Benign Familial Macrocephaly (BFM) is a hereditary form where a large head size is simply a family trait, often passed down in an autosomal dominant pattern. These children are generally developmentally normal, and the head circumference typically follows a stable growth curve parallel to the 98th percentile after an initial increase.

Another common benign cause is Benign External Hydrocephalus (BEH), also known as Benign Enlargement of the Subarachnoid Space (BESS). This condition involves an accumulation of cerebrospinal fluid (CSF) in the subarachnoid spaces, particularly over the front of the brain. Infants with BEH often experience a rapid increase in head circumference during the first six months of life, but this is not associated with increased pressure on the brain. The large head size is an isolated finding, and the child’s neurological examination and development remain age-appropriate.

Pathological Causes

Pathological causes are more serious and require close medical or surgical management. The most recognized pathological cause is hydrocephalus, involving an increase in CSF within the ventricles. This can be due to a blockage (obstructive hydrocephalus) or an issue with CSF absorption (communicating hydrocephalus). Other serious etiologies include intracranial mass lesions, such as tumors or cysts, and subdural collections, like chronic hematomas. Pathological macrocephaly is also a feature of numerous genetic and metabolic syndromes.

Prognosis: When Does Macrocephaly Resolve or Persist?

For macrocephaly to “go away,” the underlying cause must either be self-limiting or successfully treated, which is often the case with the benign forms.

Benign Forms

Benign Familial Macrocephaly (BFM) does not resolve by shrinking the head, but the condition stabilizes. The large head size persists, but the rapid growth rate slows to a normal pace, and the head circumference growth curve continues along a higher, stable percentile. Since BFM is not associated with neurological complications, the long-term prognosis is favorable, and the child’s development is expected to be normal.

Benign External Hydrocephalus (BEH) is considered a self-limiting condition that resolves spontaneously, typically by the age of two or three years. The initial rapid head growth slows down, and the excess fluid in the subarachnoid space gradually diminishes or is reabsorbed over time. While some infants with BEH may exhibit temporary gross motor delays, these delays often resolve without intervention as the child develops. The condition is generally not treated with surgery, and the goal of management is careful observation to ensure the child continues to meet developmental milestones.

Pathological Forms

Pathological macrocephaly does not resolve without targeted medical or surgical intervention. Conditions like progressive hydrocephalus require ongoing management, which often involves the surgical placement of a shunt to divert the excess CSF and relieve pressure on the brain. If left untreated, the continuous increase in intracranial pressure can lead to serious complications, including developmental disabilities and neurological deficits. For macrocephaly caused by a structural lesion, such as a tumor, the prognosis depends entirely on the successful removal or treatment of the mass.

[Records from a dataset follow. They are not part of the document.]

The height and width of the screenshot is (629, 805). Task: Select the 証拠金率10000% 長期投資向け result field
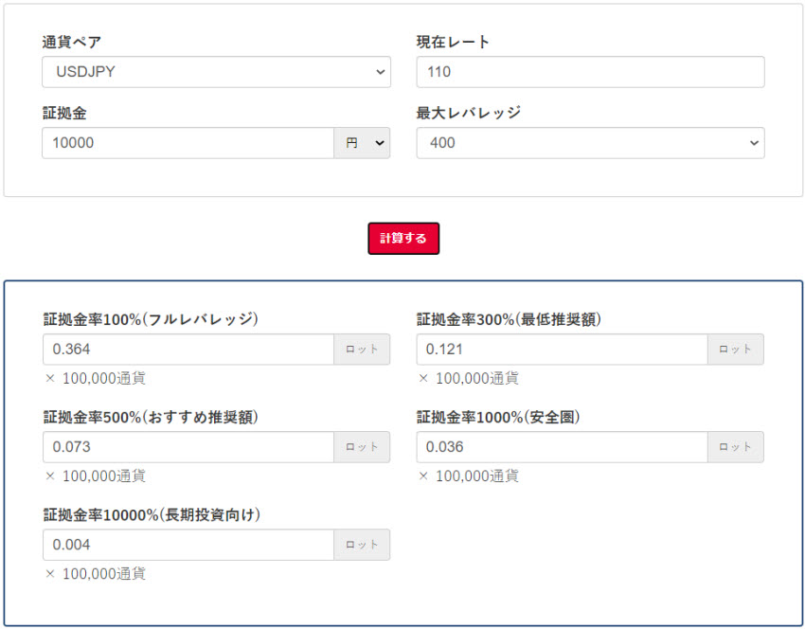point(188,545)
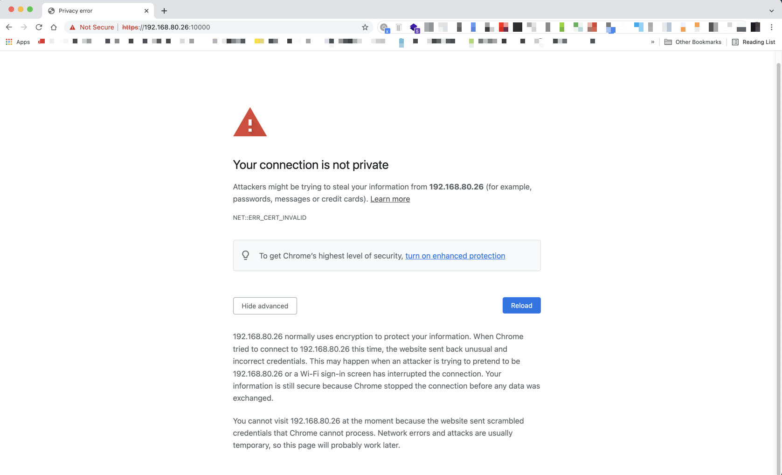Viewport: 782px width, 475px height.
Task: Hide advanced details
Action: 265,306
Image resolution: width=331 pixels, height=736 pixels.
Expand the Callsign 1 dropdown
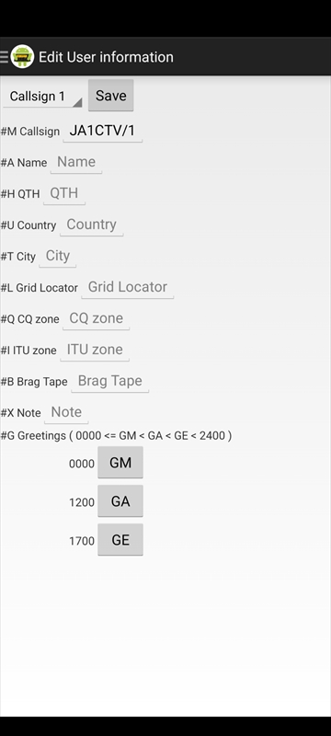(42, 97)
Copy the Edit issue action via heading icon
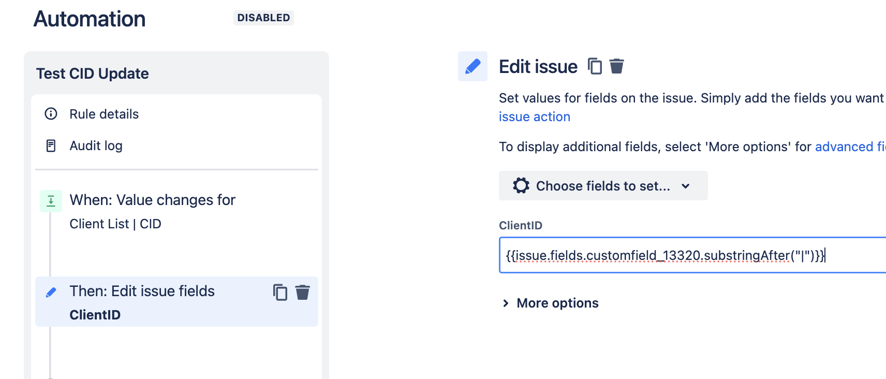This screenshot has height=379, width=886. pos(595,66)
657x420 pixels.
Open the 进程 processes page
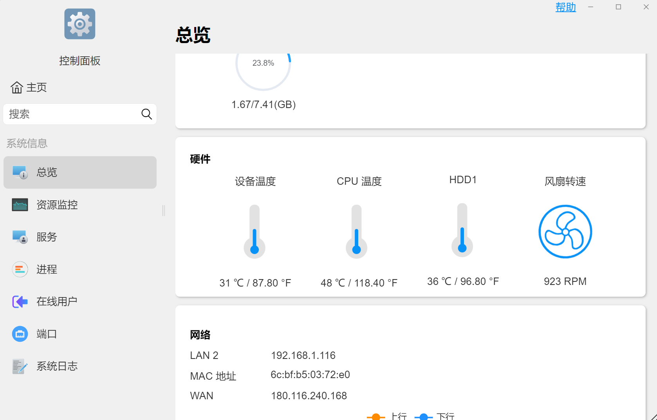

When to Seek Immediate Medical Evaluation

Parents should be aware of “red flags” that indicate the macrocephaly may be pathological and require immediate medical attention, even if a previous diagnosis was benign. The most concerning signs are those related to increased intracranial pressure, which occurs when the volume of fluid, blood, or tissue inside the skull exceeds the available space. A rapidly accelerating head circumference, where the growth curve suddenly crosses several percentile lines, is a significant warning sign that requires urgent evaluation.

Urgent symptoms in infants include:

  • A bulging or tense soft spot (fontanelle) on the top of the head.
  • Separation of the cranial sutures.
  • Behavioral changes, such as extreme irritability, a high-pitched cry, or increased sleepiness.
  • Persistent vomiting or difficulty feeding.
  • The “sunset eyes” phenomenon, where the eyes appear driven downward.

These symptoms suggest an urgent need for neuroimaging and consultation with a specialist, such as a pediatric neurosurgeon.